Pour nourrir le débat sur les avancées de la musique, on peut compter sur Radu Malfatti. Apparu au sommet de la vague free des années 60, notamment au sein du tumultueux et fier Brotherhood of Breath de Chris McGregor, ce tromboniste autrichien est le pionnier essentiel du réductionnisme. Dès le début des années 90, il se place aux avant-postes du courant minimal, en tireur solitaire. A voir le nombre de ses suiveurs, l’histoire, aujourd’hui, lui donne raison. Toujours avec un temps d’avance, il continue à pousser ses pions, réduisant le réductionnisme à un presque-rien, poussant sa musique dans un abîme de quasi-silence qui, paradoxalement, n’en est pas un, mais fonctionne comme un révélateur d’écoute, une chambre d’écho.

R. Malfatti/K. Filip : le silence comme chambre d’écho - Photo P. Anstett

Associé à Klaus Filip (électronique), Radu Malfatti inaugurait la série des concerts de l’après-midi, entre les murs abandonnés des monumentales fabriques de textiles Dollfus-Mieg et Cie (DMC) - une première fois dans l’histoire du festival. Le décor : faubourgs de Mulhouse, friches industrielles de brique rouge. Rôdent encore aux fenêtres les ombres d’une puissance ouvrière déchue.
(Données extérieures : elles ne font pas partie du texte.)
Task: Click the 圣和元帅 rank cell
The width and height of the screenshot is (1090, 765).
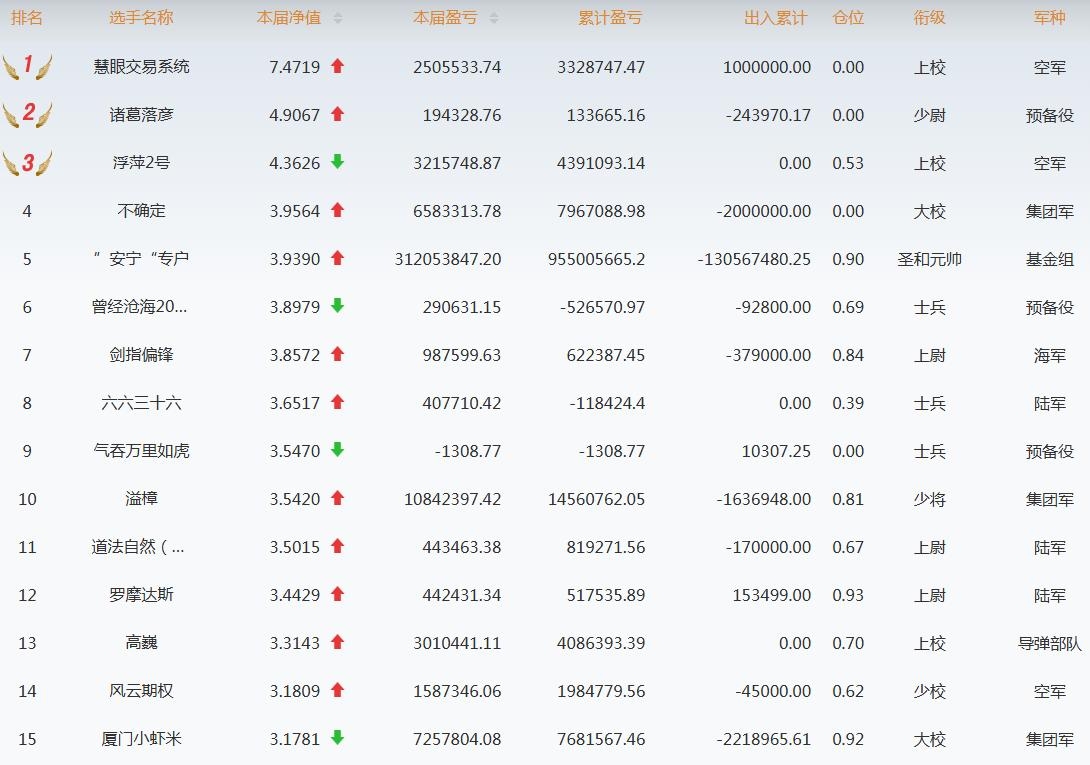Action: (x=929, y=259)
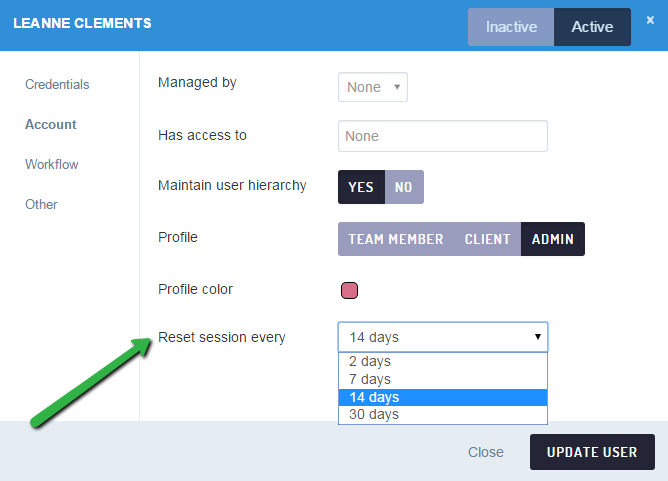Choose the Client profile

pos(487,239)
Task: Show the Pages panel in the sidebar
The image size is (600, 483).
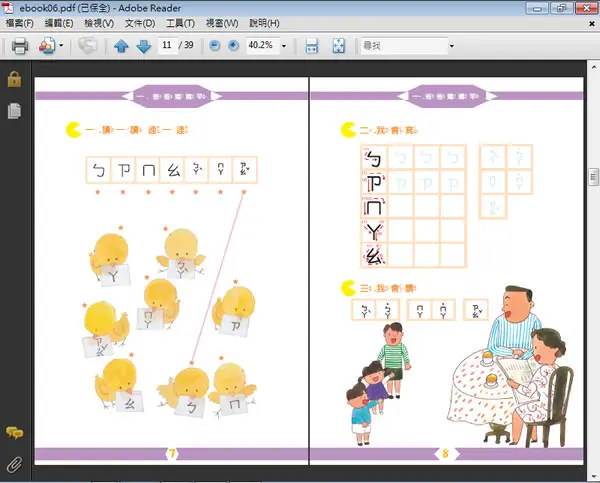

Le public s’avance à l’intérieur d’un gigantesque hall ponctué de pylônes de soutènement et uniquement meublé de chaises.

Du passé, des consignes de sécurité demeurent. « Méfiez-vous d’un mécanisme inconnu » dit une affiche jaunie. Avec Météo, il faudrait dire : « Plongez-vous dans un mécanisme inconnu. » Car ce qui va suivre restera un des grands moments du festival. D’abord Klaus Filip : une oscillation aiguë, à peine audible dans le système de diffusion multiphonique. Il faut tendre l’oreille. Malfatti, assis, égrène au trombone des notes parcimonieuses, démesurément espacées. Symphonie de l’éther, de l’étirement, aux limites du perceptible. La salle bruisse d’inévitables raclements de chaises, de toux, de respirations. On entendrait presque un clignement de cils. Quarante minutes coulent ainsi, ondes sinus aux variations subtiles sur lesquelles Malfatti cisèle ses interventions à très bas volume. Toute la puissance de l’œuvre tient là, dans cette épure de samouraï, dans l’évitement du geste. Quand la musique se tait pour de bon, flotte dans la salle comme un spectre sonore, un résidu de souffle, la persistance de notes fantômes. Un tour de force.

Ce concert, évidemment, a fait débat. « Mauvaises conditions d’écoute », « trop, c’est trop » ou, ce qui revient au même et serait plus exact : « pas assez, c’est pas assez » : telles étaient les critiques qui revenaient parmi les spectateurs. Croisé un peu plus tard, Malfatti répond : « Ça s’est très bien passé. Je suis satisfait du concert. Le bruit de la salle fait partie du jeu. » Dont acte.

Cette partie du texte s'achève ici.